At dawn of day he left the city in disgust, but wherever he came he found the country smoking with the blood of helpless innocence and unresisting weakness, and was told by the priests in tones of triumph that in one night all the heretics of the kingdom had been exterminated. He asked then what these poor people had done, whether they were thieves and robbers, traitors or rebels, that they should be cut down in one single night without discrimination and without mercy. But all the answer he received was⁠—

“They deny the supremacy of the Pope!”

“Strange!” thought Musa. “But I am among true believers and enlightened philosophers, and no doubt shall find the Truth at last.”

He, however, determined to leave the country as soon as possible, and bending his course to the seaside, embarked in a vessel destined for England, but which was driven by stress of weather into a port of Ireland.
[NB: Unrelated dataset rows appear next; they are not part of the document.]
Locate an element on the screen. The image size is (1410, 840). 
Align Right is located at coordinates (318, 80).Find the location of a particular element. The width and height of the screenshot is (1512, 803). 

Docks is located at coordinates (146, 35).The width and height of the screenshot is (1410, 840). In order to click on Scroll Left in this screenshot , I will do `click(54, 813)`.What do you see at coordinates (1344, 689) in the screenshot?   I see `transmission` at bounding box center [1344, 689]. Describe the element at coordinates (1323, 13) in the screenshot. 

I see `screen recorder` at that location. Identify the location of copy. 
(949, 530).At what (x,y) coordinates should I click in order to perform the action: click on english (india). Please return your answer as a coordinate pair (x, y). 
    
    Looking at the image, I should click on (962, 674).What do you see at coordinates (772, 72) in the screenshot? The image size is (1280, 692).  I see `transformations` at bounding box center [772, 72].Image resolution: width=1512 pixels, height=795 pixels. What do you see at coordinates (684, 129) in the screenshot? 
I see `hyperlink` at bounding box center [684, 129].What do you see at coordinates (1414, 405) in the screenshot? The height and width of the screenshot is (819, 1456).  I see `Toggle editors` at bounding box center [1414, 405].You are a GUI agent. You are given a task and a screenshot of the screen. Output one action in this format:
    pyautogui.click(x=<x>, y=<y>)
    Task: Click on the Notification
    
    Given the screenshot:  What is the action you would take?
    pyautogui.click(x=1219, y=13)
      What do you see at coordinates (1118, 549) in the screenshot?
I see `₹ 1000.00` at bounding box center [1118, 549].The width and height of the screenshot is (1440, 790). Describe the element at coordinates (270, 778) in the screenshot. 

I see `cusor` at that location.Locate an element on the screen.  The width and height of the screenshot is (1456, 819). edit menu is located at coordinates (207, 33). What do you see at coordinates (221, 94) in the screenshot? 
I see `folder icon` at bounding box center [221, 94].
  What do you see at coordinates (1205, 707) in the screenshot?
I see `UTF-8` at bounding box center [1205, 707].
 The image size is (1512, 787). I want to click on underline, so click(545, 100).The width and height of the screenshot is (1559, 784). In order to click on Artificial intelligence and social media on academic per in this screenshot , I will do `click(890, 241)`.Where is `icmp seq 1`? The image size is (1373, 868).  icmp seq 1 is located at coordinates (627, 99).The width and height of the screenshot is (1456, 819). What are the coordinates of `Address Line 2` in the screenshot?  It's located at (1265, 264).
Here he found every thing in confusion. People were setting fire to the churches, pulling down stately abbeys and convents, and driving their inmates before them with every species of violence and of opprobrium.

“Who are these people?” asked he—“and what have they done—most especially those poor women and children, whom I see fleeing from their pursuers, pale with affright, and crying out in despair?”

“They are heretics and believe in the Pope,” was the cool reply.

“That is very strange,” said Musa—“I am just from a land where they were massacring men, women and children because they did not believe in the Pope. How is this?”

“We are only retaliating their persecutions. When they had the upper hand they oppressed us, and it is but just that they should suffer in turn.”

“But does not your religion inculcate forgiveness of enemies?”

Before Musa could receive a reply, an aged, bald-headed friar ran tottering past, with a nun holding by his hand, and pursued by several people who seemed half mad with hate and eagerness, and assailed them with missiles of every kind. His companion joined the throng, and left him without an answer. He inquired of another what the old man, and especially the poor woman, had done to merit such unworthy treatment, and was told that one was a friar of the Order of Mercy, and the other a Sister of Charity.